Overshoot / ringing on TTL serial signal - OK or not?
pmrobert
Posts: 673
Attached is a scope cap showing some overshoot/ringing at transitions. Is this the Gibbs Phenomenon my searches have led me to? Should I be concerned? Would a pullup or pulldown damp this out? The scope and C3 board have a shared, single point ground and the scope probe wire is only about 6" long. The purpose of this serial link is for comms between two C3 boards; the scope captures show no difference whether the two are connected or not.
TIA, Mike
Edit: added zoomed analog trace.
TIA, Mike
Edit: added zoomed analog trace.
Comments
The signals are slow and the ringing is minimal and could be from the probe, you didn't say whether it was x1 or x10 and whether they had been compensated (trim capacitor in probe). Even if this is exactly what's there none of this will cause any problems especially at the slow speed you are running at.
Anything full-duplex in one cog cannot time accurately at higher baud rates. Use one cog for receive and one for transmit and then you can easily go into the megabaud region. The framing errors are simply from the one cog dividing it's time between two tasks and the critical one is receiving.
But you do know what I mean about the probe though, don't you? (hook it onto the probe comp signal on the scope and trim the probe's cap for a clean square wave).
Marty
Well I do have a 3M baud object that I have been meaning to tidy up for the OBEX but there's also another one already in the obex mentioned here. Comparing the two I can see mine will run faster as it is designed to operate at 100% throughput at 2M baud by partly buffering before the single stop bit that may only exist before the next character. My object also rejects false start bits and detects breaks and also rejects floating receive lines. No need to go parallel.

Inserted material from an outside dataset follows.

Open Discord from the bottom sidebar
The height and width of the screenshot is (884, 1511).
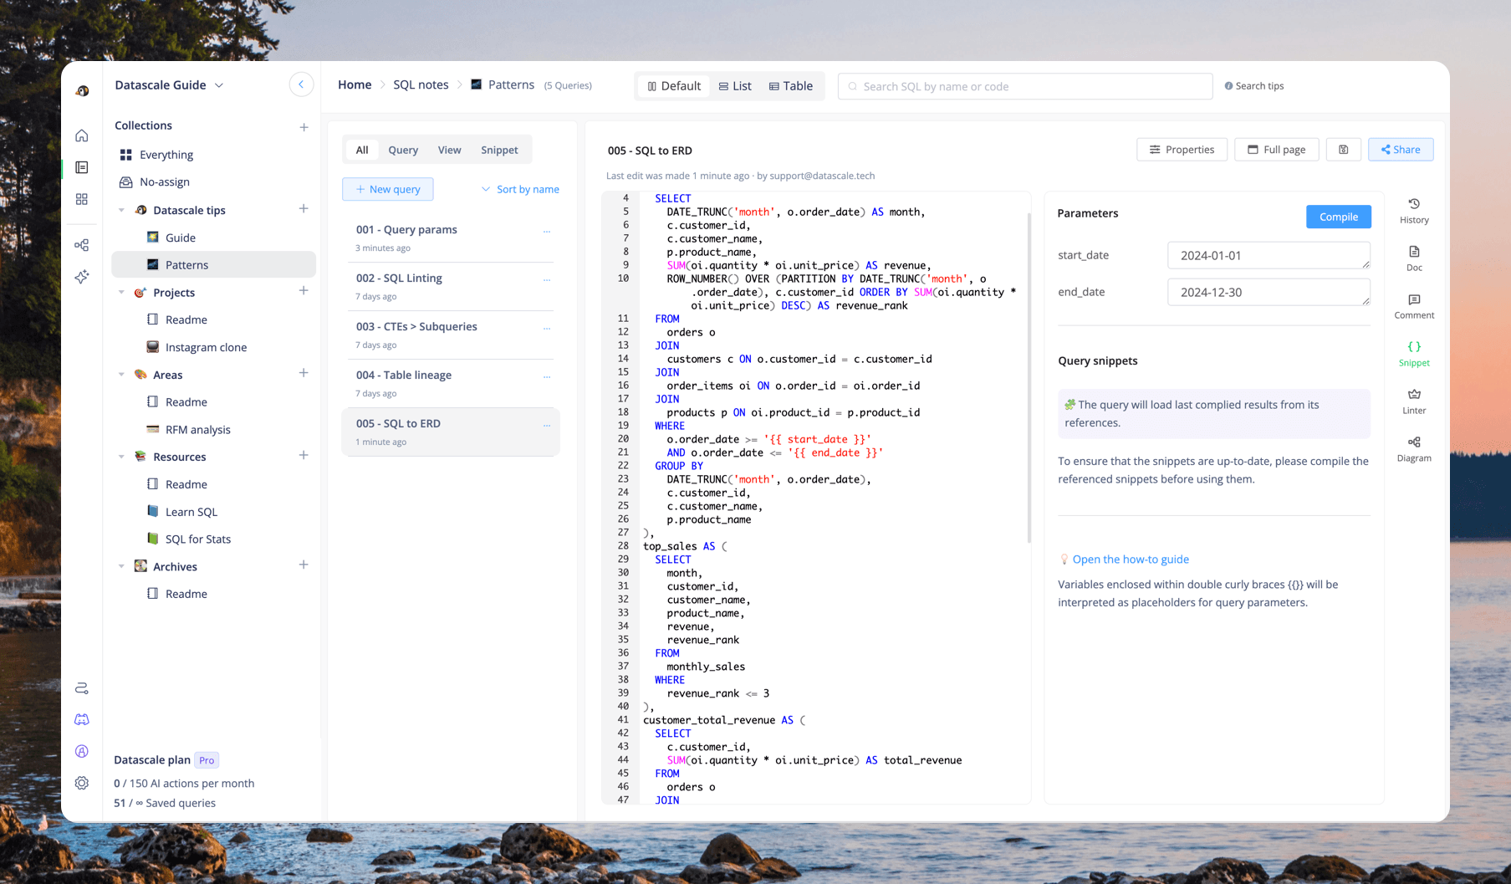coord(81,719)
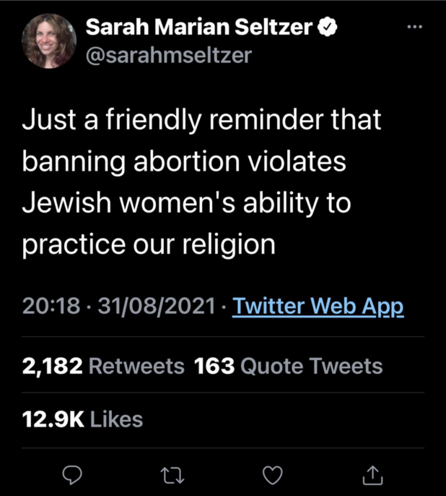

I still suspect the probe in your shots there because I see a droop after the ringing which doesn't look right and I didn't quite catch that you had a 6" ground lead, whoa! But still these are slow speed signals and there is nothing to be worried about.
Isn't that normal 'ringing'? After the fist rise of the start bit you would normally wait 1.5 bit periods before sensing the first data bit and 1 bit period thereafter. That avoids the area at the tranition where that little bit of ringing occurs.
For coding purposes it might easier to wait one half bit period, sense 10 bits and then mask off the start and stop bits.
As Shultz used to say on the old Hogan's Heros series. "i know nothing. Nothing!"